▶ **EXERCISE GOAL**
In the listing below, report how many lines include the string "sprosivracha", giving only that number.

▶ **TASK INPUT**
=== Begin Enclosure ===

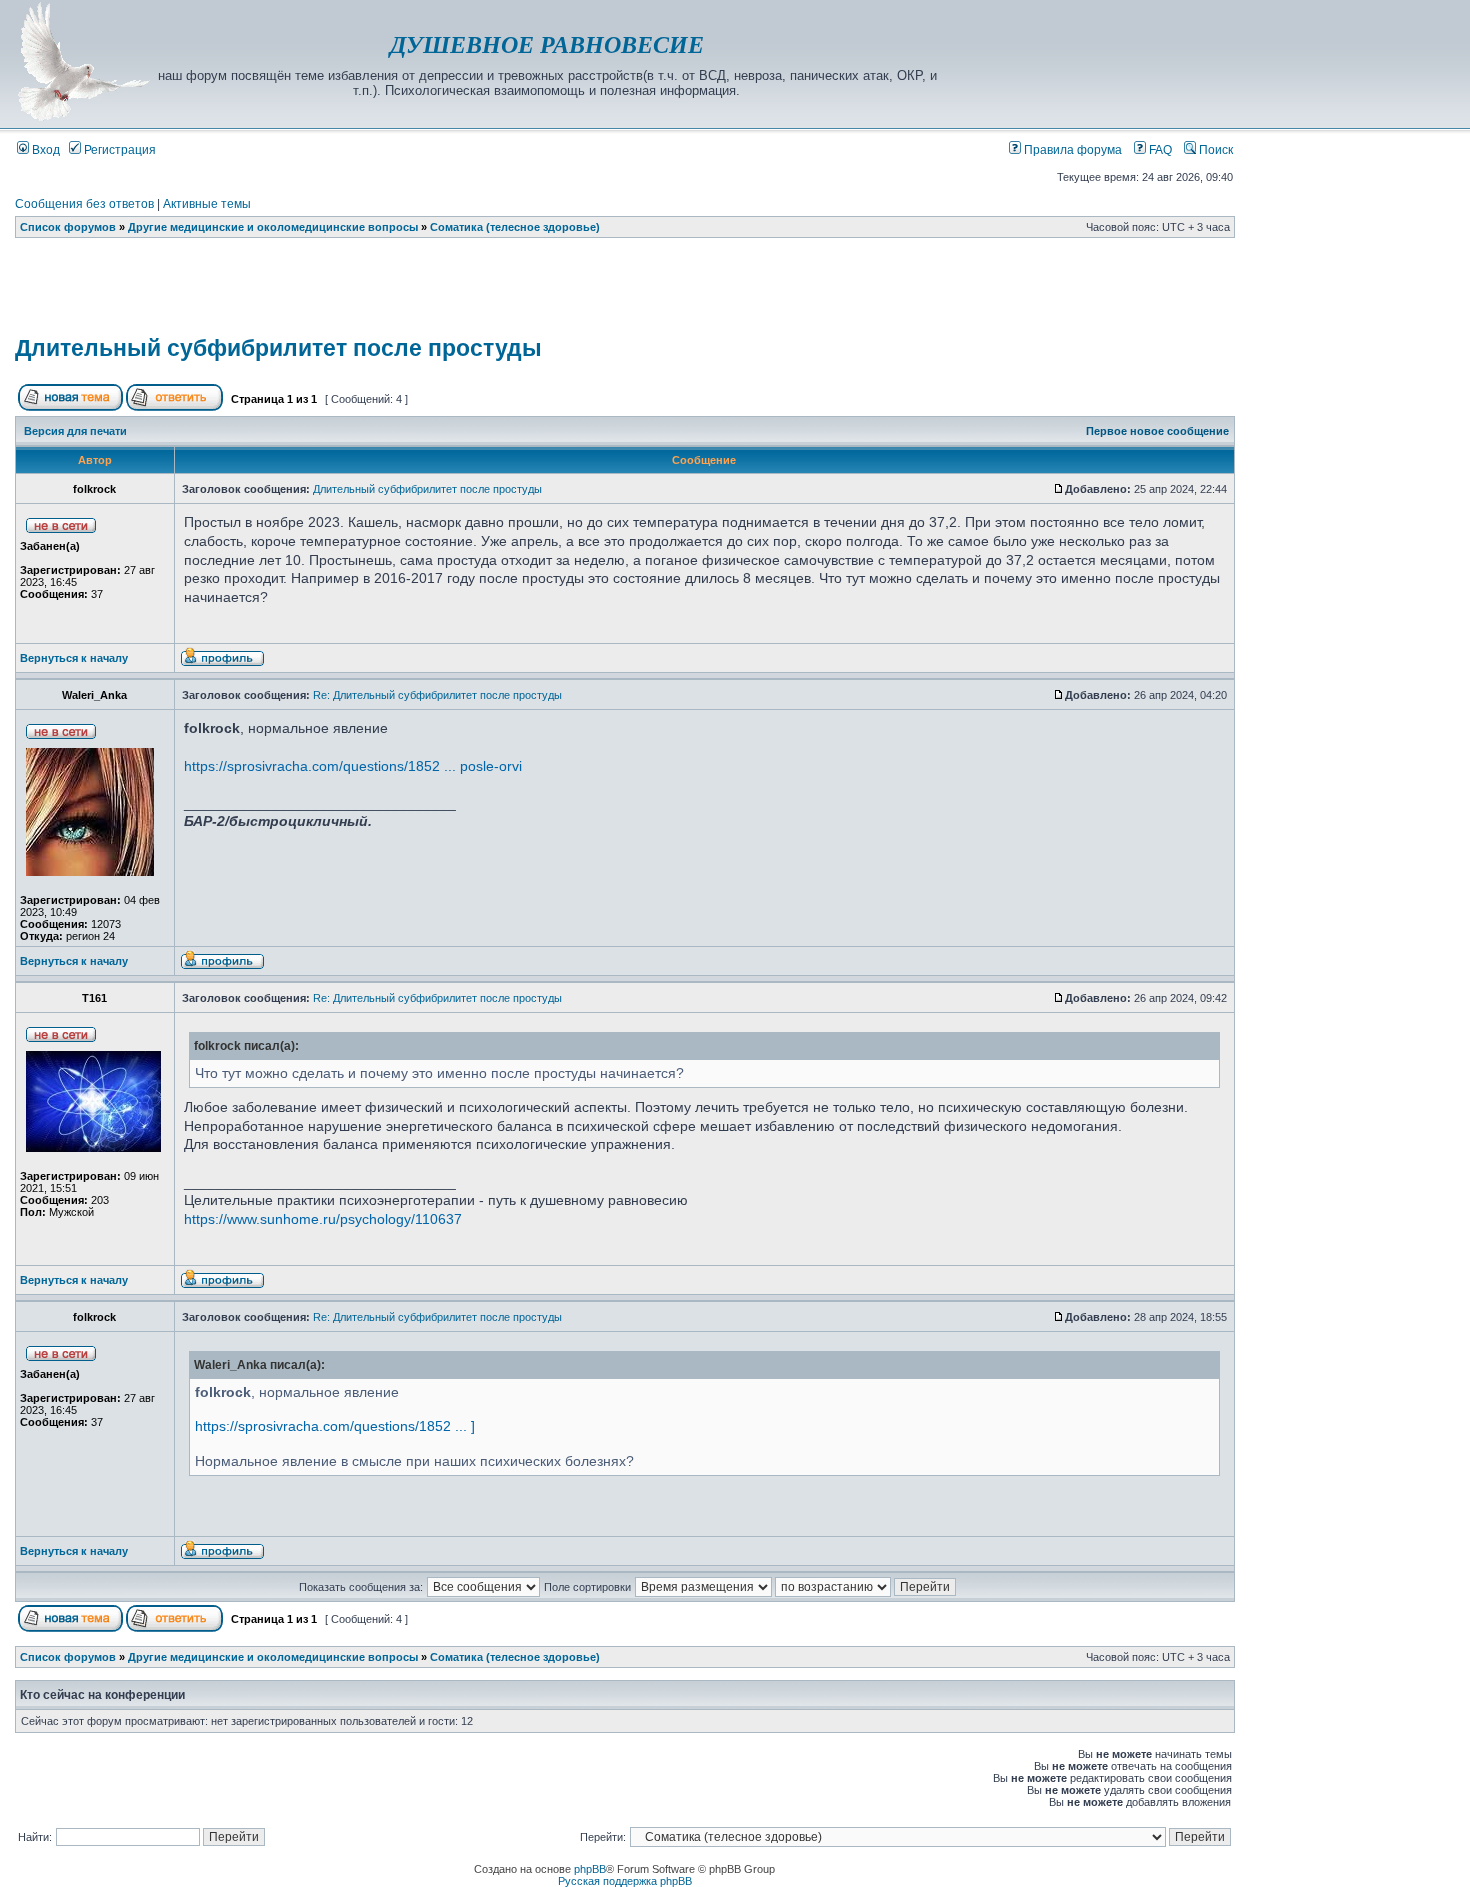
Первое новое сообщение (1157, 431)
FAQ (1159, 150)
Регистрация (118, 150)
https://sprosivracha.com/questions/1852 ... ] (335, 1426)
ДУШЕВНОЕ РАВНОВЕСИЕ (547, 45)
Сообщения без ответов (84, 204)
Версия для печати (75, 431)
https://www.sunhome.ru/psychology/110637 (323, 1219)
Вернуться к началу (74, 658)
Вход (44, 150)
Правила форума (1071, 150)
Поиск (1214, 150)
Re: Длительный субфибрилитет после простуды (437, 695)
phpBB (590, 1869)
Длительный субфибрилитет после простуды (278, 348)
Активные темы (207, 204)
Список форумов (68, 227)
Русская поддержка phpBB (625, 1881)
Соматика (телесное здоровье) (515, 227)
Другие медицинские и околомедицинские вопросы (273, 227)
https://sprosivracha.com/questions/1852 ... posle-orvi (353, 766)
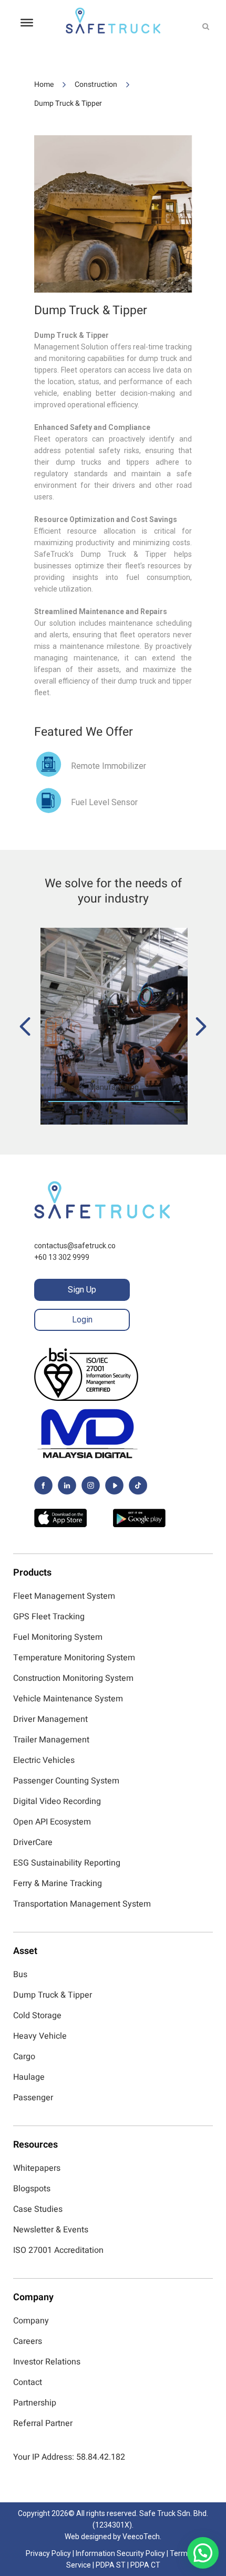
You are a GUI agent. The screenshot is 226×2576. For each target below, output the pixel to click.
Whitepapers (36, 2168)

=== End Enclosure ===

▶ **RESPONSE**
2